BEGIN Input

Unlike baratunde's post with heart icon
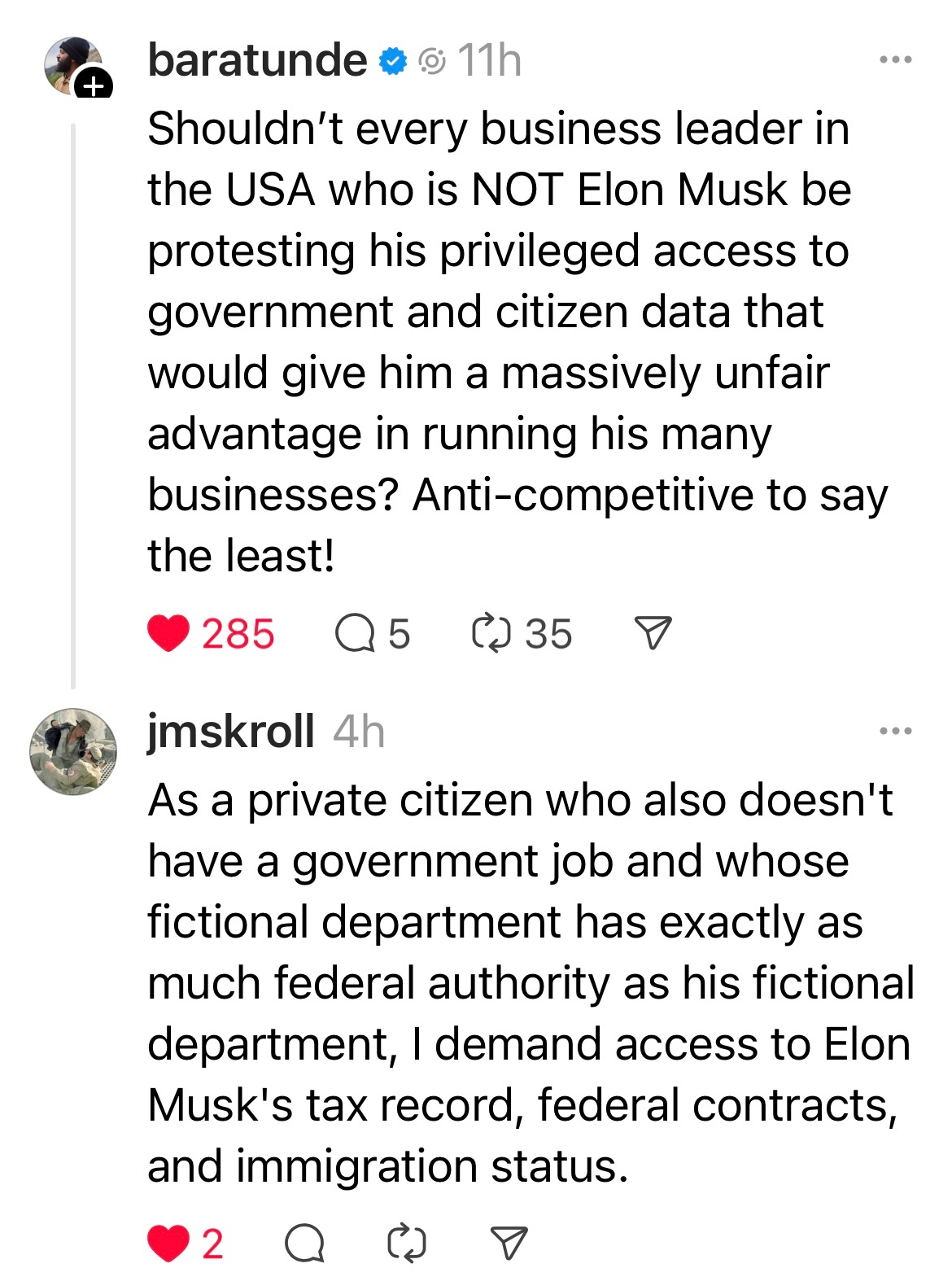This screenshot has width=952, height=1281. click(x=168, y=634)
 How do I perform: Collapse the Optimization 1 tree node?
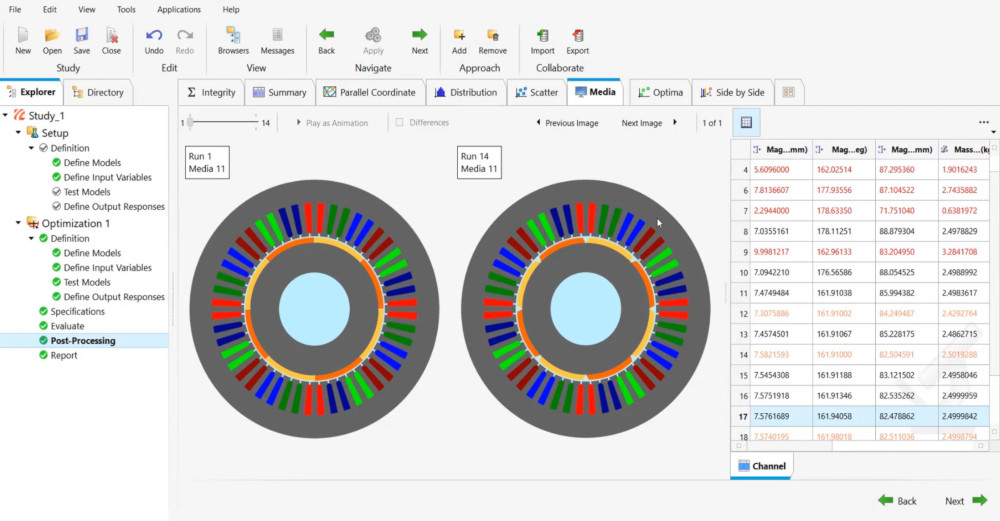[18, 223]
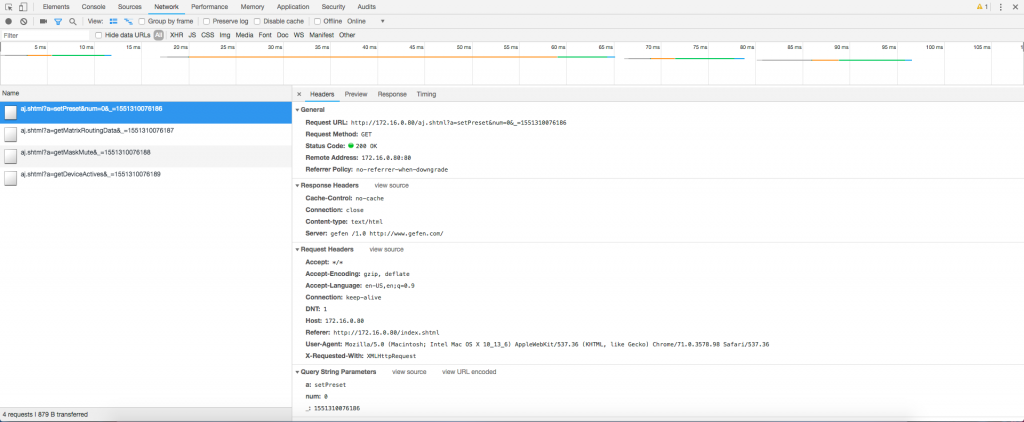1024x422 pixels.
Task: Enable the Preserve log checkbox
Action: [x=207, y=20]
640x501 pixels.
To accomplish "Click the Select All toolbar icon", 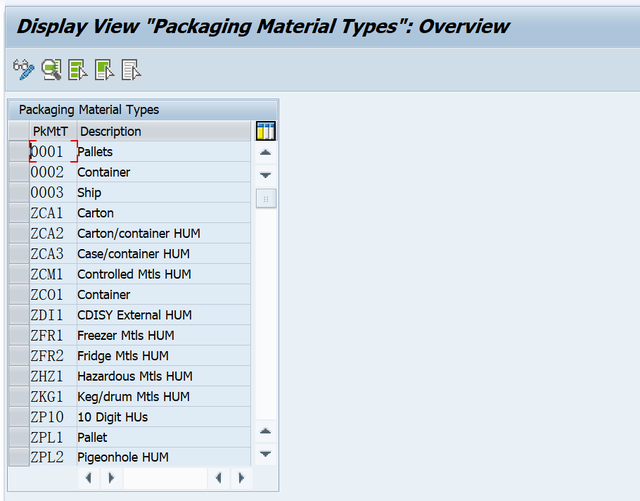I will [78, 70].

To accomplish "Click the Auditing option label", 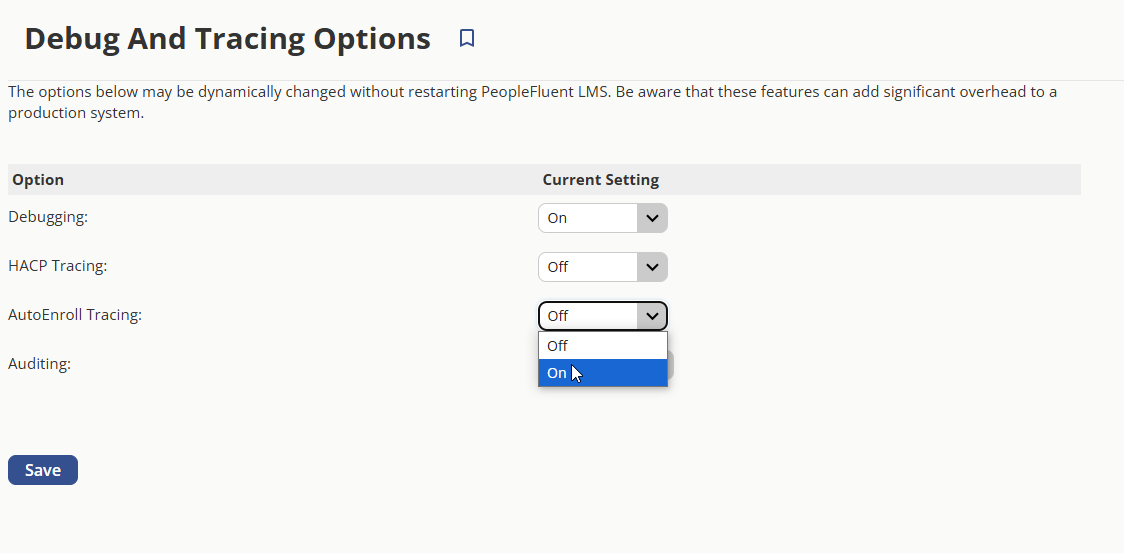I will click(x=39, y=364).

END Input
BEGIN Input

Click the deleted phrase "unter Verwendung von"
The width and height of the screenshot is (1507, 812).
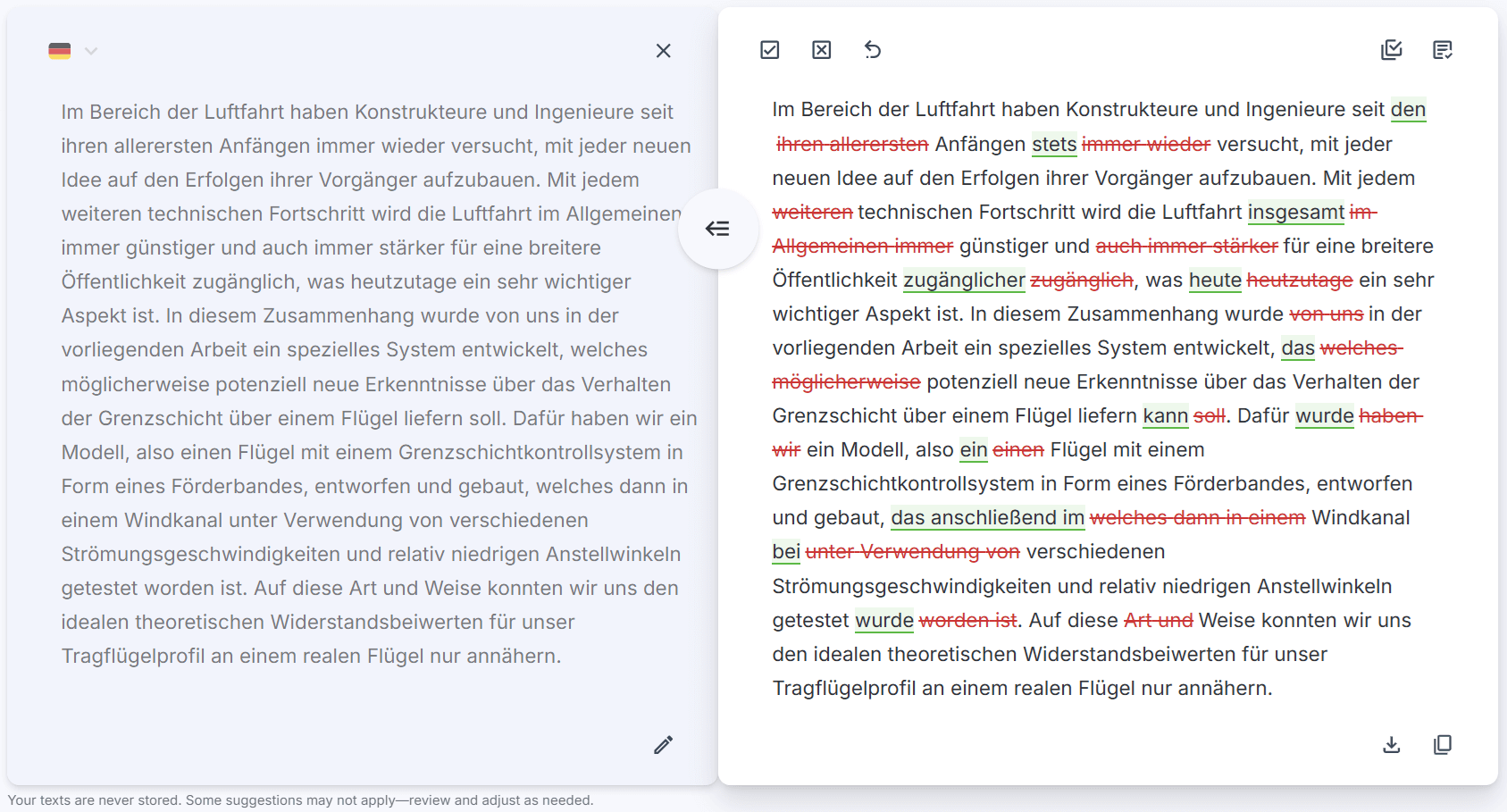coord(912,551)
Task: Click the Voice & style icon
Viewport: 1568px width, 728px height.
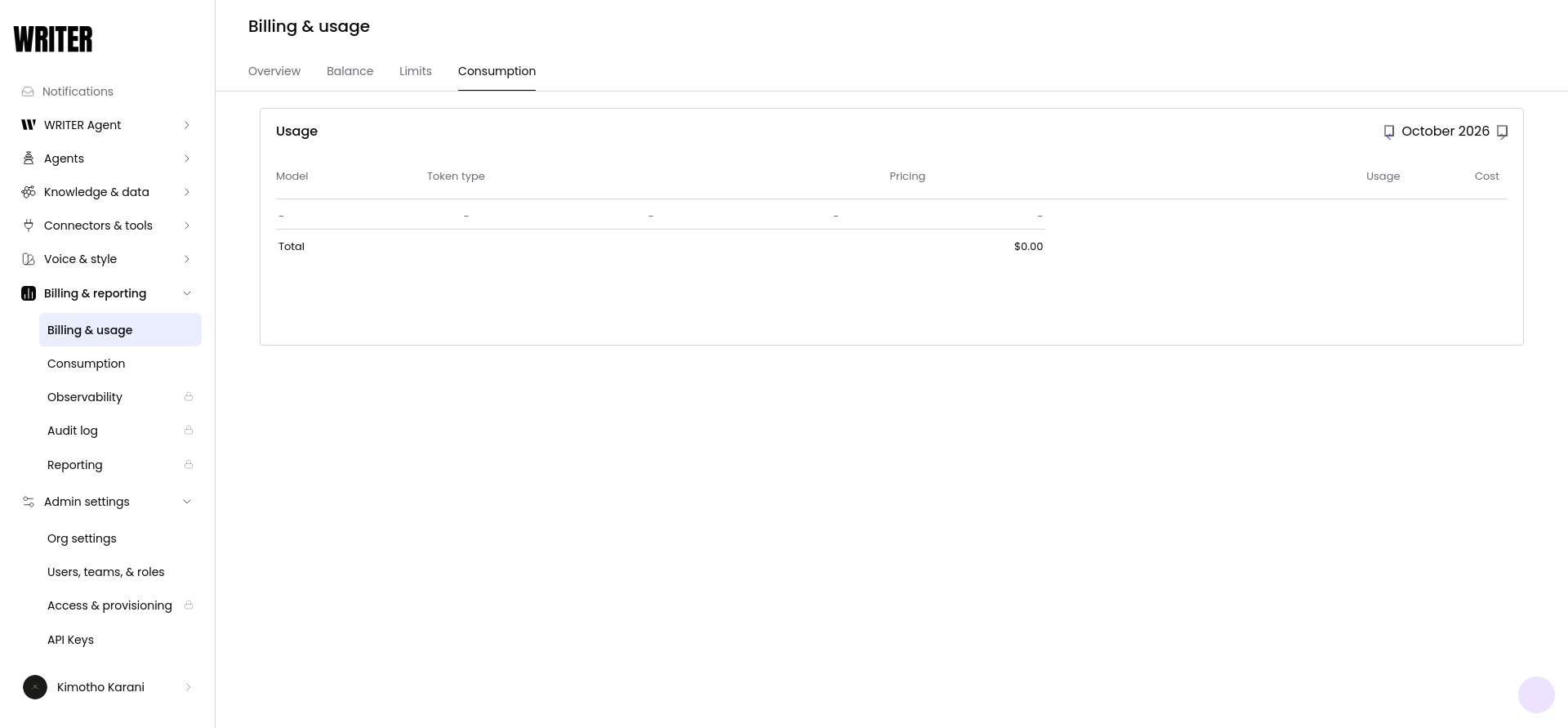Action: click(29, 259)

END Input
BEGIN Input

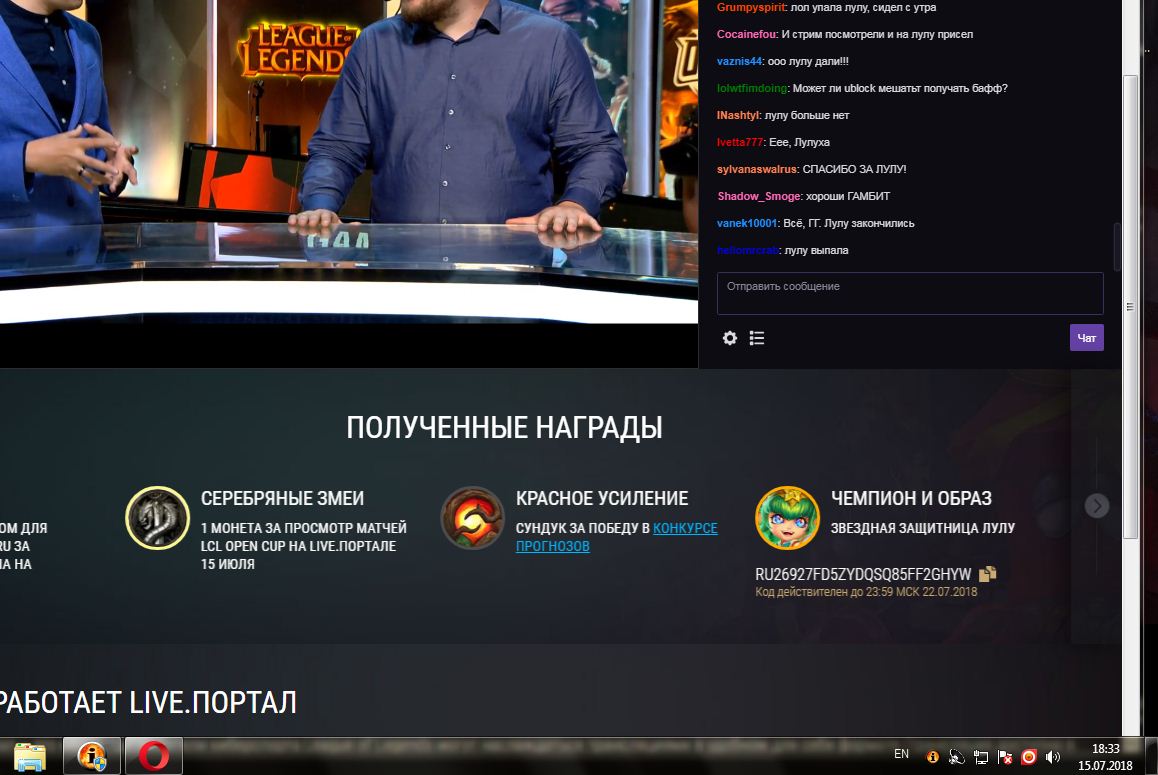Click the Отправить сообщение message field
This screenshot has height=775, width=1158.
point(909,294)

END Input

### Activity:
Pictures excluded, reproduce only the part above that opens with the line holding "Unlike baratunde's post with heart icon" and closes with the line holding "640x501 pixels.", exactly as written.

### Solution to this task:
Unlike baratunde's post with heart icon
This screenshot has width=952, height=1281. click(x=168, y=634)
 How do I perform: Collapse the Optimization 1 tree node?
[18, 223]
1024x422 pixels.
Task: Enable the Preserve log checkbox
Action: [x=207, y=20]
640x501 pixels.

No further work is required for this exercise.